“Gender-Based Pricing in Consumer Packaged Goods: A Pink Tax?”, Sarah Moshary, Anna Tuchman, Natasha Vajravelu2023-07-18 ()⁠:

[supplement] This paper investigates a controversial application of a textbook pricing practice: gender-based price segmentation, which has allegedly created a pink tax, whereby products targeted at women are more expensive than comparable products marketed toward men.

Our results shed light on the form and magnitude of gender-based pricing for personal care products. We find that gender segmentation is ubiquitous, as more than 80% of products sold are gendered. Further, we show that segmentation involves product differentiation; there is little overlap in the formulations of men’s and women’s products within the same category.

Using a national data set of grocery, convenience, drugstore, and mass merchandiser sales, we demonstrate that this differentiation sustains large price differences for men’s and women’s products made by the same manufacturer.

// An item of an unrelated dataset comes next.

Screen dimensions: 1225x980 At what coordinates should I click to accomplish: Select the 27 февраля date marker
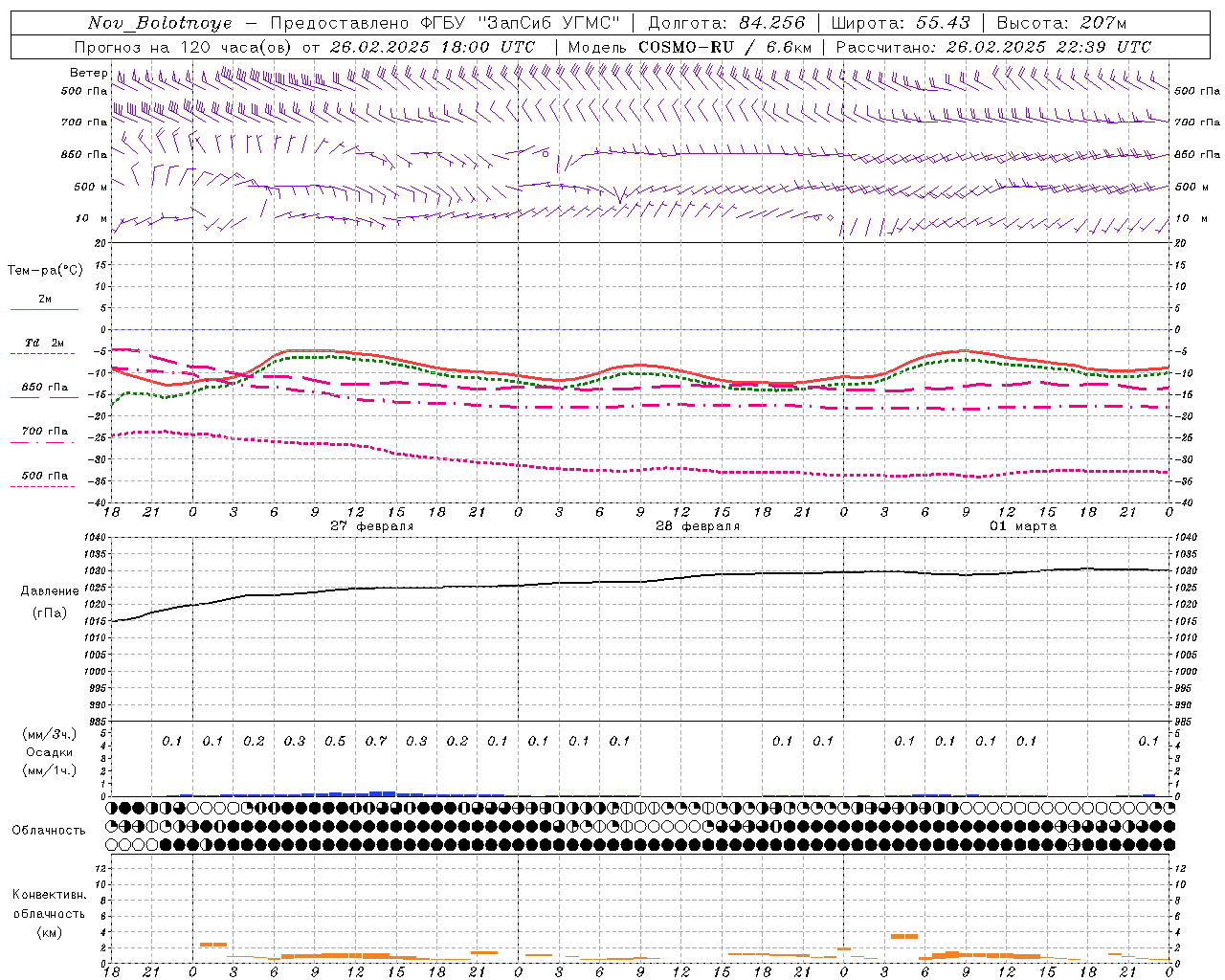coord(372,526)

In an apples-to-apples comparison of women’s and men’s products with similar ingredients, however, we do not find evidence of a systematic price premium for women’s goods: price differences are small, and the women’s variant is less expensive in 3⁄5 categories.

Our findings are consistent with the ease of arbitrage in posted price markets where consumer packaged goods are sold. These results call into question the need for and efficacy of recently proposed and enacted pink tax legislation, which mandates price parity for substantially similar gendered products.